While some authors argue that CR should be taught as early as in the pre-clinical years [4], [42], we deliberately chose to include students of clinical years only. While pre-existing medical knowledge might not be a prerequisite to learn CR [43], in our experience the basic understanding of physiology, biochemistry and anatomy are indispensable to connect individual symptoms or findings and ultimately understand a case. However, when we asked participants about the heterogeneity of prior knowledge, the answers were generally favorable. Currently, more practical experiences are needed to see if CCDs are still feasible when participants differ even more with respect to their prior knowledge (i.e. when pre-clinical students participate).

Despite its importance, today there are limited opportunities for medical students to practice the role of a teacher. Irrespective of the specific professional career, medical graduates need skills to teach effectively [], [1]. Our course implements competence-based teaching by educating students to be peer-teachers. CCD moderators gain first-hand teaching-experience and a chance to grow into their role as lecturers. Additionally, the CCD allows for students to experience the role of a physician-lecturer and participate directly in medical education activities at their university.

However, the data presented here have several important limitations. First, the CCD is an extracurricular course offered at a single institution at this point. Students receive no academic credit and classes are held in the evening, so it is likely that only highly motivated students participate. Interestingly, when we asked participants for both high-school diploma grade (“Abiturnote”) as well as German National Board Exams Step 1 (“1. Abschnitt der Ärztlichen Prüfung”), we did not find any difference to the respective distributions of all medical students at our medical school, suggesting an unbiased sample (at least in respect to these overall indicators of academic performance). Nevertheless, the applicability of CCDs at other medical faculties as well as its acceptance as a regular curricular format remain to be tested.
****************
EXPLORE THE MATERIAL
**a.** Quote the excerpt on clinical case discussions from "Despite its importance, today" to "at their university.".
**b.** List the subjects whose basic understanding the excerpt on clinical case discussions calls indispensable for connecting symptoms or findings.

(Excerpts from a dataset)
****************
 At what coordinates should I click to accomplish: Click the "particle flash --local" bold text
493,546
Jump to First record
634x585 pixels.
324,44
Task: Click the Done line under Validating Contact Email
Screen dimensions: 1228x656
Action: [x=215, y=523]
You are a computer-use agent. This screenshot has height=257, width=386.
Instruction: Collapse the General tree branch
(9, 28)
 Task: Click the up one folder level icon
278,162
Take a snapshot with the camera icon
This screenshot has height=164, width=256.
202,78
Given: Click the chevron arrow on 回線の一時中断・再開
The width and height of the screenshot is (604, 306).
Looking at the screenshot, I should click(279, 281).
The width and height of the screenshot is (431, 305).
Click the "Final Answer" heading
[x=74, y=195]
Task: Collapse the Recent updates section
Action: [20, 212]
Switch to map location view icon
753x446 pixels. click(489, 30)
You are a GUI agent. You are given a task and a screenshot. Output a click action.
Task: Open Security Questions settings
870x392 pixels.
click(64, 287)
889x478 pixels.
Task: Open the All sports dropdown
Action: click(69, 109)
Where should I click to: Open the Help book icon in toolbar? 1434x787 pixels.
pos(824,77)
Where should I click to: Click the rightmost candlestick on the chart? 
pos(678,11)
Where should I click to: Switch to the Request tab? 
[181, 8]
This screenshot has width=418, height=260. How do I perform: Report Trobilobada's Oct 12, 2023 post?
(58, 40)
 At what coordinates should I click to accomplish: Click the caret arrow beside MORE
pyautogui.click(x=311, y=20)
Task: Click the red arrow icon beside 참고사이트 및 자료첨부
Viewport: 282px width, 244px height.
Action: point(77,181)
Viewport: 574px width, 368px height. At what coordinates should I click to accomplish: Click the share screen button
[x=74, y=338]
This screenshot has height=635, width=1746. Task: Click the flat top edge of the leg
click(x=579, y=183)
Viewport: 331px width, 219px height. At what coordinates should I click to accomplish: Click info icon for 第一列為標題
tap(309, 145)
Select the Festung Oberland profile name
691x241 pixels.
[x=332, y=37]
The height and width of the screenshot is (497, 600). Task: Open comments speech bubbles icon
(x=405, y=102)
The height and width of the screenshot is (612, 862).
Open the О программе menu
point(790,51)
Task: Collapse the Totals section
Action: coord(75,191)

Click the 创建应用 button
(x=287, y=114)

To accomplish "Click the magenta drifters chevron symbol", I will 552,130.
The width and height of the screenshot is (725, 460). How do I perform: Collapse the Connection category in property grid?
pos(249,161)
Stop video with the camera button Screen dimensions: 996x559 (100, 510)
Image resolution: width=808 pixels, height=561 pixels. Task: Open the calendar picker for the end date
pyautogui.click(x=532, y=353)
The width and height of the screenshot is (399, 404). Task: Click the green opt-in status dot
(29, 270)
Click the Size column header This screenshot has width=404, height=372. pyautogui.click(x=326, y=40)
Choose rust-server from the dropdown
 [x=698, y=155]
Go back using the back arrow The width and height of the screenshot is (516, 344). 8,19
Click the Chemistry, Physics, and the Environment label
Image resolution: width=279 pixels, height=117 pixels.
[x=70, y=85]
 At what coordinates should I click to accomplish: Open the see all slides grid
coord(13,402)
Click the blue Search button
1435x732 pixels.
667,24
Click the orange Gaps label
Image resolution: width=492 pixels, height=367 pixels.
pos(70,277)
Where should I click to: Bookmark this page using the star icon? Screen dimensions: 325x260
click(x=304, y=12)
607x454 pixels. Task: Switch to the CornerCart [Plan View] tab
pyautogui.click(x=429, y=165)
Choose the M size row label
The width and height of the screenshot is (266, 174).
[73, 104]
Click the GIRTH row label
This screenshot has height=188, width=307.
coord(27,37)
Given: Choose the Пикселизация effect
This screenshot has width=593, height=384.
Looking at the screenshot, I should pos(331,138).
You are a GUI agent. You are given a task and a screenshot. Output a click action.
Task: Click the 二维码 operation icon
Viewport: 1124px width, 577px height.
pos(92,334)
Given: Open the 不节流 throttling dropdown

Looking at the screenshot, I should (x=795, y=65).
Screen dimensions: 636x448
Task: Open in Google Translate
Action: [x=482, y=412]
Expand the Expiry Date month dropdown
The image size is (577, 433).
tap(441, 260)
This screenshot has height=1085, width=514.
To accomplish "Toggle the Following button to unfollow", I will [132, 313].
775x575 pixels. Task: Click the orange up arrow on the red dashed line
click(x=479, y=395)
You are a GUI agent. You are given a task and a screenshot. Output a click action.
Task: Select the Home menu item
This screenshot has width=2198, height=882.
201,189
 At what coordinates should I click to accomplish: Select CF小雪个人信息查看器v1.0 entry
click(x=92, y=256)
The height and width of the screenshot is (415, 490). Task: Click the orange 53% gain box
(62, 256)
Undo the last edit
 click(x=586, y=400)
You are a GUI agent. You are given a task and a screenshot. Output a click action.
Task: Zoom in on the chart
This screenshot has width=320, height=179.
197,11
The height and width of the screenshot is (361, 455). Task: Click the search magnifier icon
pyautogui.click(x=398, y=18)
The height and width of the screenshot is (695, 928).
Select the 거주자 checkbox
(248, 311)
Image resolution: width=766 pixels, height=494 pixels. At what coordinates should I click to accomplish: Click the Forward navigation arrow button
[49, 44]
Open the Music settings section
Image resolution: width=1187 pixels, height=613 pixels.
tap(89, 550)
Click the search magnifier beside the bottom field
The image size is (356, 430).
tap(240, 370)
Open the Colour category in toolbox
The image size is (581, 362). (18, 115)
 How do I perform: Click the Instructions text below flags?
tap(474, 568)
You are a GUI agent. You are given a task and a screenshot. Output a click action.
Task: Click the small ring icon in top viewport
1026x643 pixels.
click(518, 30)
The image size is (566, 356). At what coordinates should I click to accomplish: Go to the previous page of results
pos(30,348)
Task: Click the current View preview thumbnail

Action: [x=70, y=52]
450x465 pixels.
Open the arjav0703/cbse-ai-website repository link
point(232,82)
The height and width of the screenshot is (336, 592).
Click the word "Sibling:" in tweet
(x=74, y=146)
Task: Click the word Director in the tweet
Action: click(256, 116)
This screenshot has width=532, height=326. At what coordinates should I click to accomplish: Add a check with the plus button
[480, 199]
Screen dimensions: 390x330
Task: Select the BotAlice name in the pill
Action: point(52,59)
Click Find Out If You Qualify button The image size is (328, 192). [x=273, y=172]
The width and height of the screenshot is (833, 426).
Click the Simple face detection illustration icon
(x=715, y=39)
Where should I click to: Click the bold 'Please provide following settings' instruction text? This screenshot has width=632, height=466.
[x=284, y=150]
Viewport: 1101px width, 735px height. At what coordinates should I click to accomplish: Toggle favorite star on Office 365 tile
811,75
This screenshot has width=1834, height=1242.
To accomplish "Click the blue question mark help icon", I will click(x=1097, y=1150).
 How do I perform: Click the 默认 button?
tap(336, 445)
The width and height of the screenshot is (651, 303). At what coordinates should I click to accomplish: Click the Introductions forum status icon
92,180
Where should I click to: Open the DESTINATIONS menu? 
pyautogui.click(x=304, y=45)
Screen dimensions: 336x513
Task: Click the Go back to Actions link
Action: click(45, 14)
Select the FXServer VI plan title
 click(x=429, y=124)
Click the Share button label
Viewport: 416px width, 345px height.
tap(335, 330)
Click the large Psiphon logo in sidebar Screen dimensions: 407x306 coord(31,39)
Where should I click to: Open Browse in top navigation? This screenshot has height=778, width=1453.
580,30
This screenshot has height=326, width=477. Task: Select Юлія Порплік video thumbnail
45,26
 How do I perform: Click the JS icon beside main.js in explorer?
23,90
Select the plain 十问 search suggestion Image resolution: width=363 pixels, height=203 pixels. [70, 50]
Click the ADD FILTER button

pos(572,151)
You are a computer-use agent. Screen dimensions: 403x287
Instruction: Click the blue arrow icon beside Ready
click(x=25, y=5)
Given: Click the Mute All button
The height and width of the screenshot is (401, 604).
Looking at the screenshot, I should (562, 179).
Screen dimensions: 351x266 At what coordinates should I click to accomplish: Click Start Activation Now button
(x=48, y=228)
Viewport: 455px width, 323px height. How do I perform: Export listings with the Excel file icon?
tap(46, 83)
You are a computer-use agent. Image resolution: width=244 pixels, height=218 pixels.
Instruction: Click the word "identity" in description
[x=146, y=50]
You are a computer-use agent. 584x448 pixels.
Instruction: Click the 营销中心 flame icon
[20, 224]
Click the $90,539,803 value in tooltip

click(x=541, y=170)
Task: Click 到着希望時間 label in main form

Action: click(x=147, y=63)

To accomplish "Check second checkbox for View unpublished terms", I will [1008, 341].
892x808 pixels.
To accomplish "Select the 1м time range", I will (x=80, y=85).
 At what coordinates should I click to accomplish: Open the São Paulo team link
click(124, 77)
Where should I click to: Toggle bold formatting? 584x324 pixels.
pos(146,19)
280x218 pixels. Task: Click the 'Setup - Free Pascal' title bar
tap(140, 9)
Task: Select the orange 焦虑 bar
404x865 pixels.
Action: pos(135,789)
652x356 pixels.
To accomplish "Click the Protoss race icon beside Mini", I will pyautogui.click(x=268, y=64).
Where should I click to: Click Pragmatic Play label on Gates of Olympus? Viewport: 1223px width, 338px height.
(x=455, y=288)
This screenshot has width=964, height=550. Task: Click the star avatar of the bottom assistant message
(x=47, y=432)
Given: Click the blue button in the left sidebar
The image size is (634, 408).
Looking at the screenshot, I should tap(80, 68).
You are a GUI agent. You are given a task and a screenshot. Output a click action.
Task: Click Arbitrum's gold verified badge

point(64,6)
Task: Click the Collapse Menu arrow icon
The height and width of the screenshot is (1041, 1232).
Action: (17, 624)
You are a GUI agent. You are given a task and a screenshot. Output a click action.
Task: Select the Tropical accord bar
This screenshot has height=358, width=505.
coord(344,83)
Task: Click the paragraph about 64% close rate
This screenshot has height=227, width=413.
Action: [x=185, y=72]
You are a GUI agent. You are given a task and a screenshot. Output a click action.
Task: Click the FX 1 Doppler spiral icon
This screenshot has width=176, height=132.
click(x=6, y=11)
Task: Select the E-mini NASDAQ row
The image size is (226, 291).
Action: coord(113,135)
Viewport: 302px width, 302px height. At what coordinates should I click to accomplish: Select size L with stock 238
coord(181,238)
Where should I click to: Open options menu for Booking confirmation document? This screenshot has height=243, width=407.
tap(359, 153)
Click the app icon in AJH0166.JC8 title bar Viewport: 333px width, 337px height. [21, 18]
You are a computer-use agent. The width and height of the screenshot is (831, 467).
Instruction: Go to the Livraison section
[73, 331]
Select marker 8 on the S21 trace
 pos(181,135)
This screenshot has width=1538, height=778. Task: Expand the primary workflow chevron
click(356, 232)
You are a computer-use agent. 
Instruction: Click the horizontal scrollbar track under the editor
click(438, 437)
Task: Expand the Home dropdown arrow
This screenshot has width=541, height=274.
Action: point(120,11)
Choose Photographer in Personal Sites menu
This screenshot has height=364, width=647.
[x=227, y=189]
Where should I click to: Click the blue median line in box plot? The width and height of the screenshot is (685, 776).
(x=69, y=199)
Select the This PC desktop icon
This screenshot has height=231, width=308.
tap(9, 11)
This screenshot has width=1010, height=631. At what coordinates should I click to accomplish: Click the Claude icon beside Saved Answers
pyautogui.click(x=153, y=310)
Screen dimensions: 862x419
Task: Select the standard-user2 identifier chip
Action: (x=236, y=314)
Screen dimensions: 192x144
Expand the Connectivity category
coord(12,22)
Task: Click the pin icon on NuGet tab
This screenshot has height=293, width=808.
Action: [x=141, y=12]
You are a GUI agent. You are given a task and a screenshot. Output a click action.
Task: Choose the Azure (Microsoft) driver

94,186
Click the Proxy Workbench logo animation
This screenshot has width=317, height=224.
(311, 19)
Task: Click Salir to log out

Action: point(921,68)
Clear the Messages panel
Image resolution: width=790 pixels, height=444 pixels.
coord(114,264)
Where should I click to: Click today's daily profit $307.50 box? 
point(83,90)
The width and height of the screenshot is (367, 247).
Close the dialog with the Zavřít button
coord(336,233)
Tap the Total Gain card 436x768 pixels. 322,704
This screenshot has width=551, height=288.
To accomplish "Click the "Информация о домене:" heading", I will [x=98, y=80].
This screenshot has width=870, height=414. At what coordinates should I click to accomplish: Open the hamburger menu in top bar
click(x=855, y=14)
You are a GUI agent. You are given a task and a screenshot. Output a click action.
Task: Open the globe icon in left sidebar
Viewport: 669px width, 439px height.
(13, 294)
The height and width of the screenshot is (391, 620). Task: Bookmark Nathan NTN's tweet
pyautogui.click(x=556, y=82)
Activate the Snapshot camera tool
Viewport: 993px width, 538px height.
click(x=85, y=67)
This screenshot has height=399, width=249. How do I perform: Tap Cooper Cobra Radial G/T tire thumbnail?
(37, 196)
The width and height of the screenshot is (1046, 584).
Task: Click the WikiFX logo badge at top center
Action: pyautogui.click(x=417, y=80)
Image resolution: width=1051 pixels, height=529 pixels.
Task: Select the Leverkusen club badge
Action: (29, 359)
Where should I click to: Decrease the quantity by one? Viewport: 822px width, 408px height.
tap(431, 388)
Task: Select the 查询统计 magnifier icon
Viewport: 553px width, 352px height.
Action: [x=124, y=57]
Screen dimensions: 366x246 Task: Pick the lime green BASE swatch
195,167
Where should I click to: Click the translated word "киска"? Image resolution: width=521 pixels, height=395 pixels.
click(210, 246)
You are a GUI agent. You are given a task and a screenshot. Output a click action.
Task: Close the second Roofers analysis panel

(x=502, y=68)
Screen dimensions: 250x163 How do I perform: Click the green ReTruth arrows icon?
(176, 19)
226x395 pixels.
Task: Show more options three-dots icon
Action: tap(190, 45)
****************
ANSWERS PER TASK
**a.**
Despite its importance, today there are limited opportunities for medical students to practice the role of a teacher. Irrespective of the specific professional career, medical graduates need skills to teach effectively [], [1]. Our course implements competence-based teaching by educating students to be peer-teachers. CCD moderators gain first-hand teaching-experience and a chance to grow into their role as lecturers. Additionally, the CCD allows for students to experience the role of a physician-lecturer and participate directly in medical education activities at their university.

**b.** Physiology, biochemistry, anatomy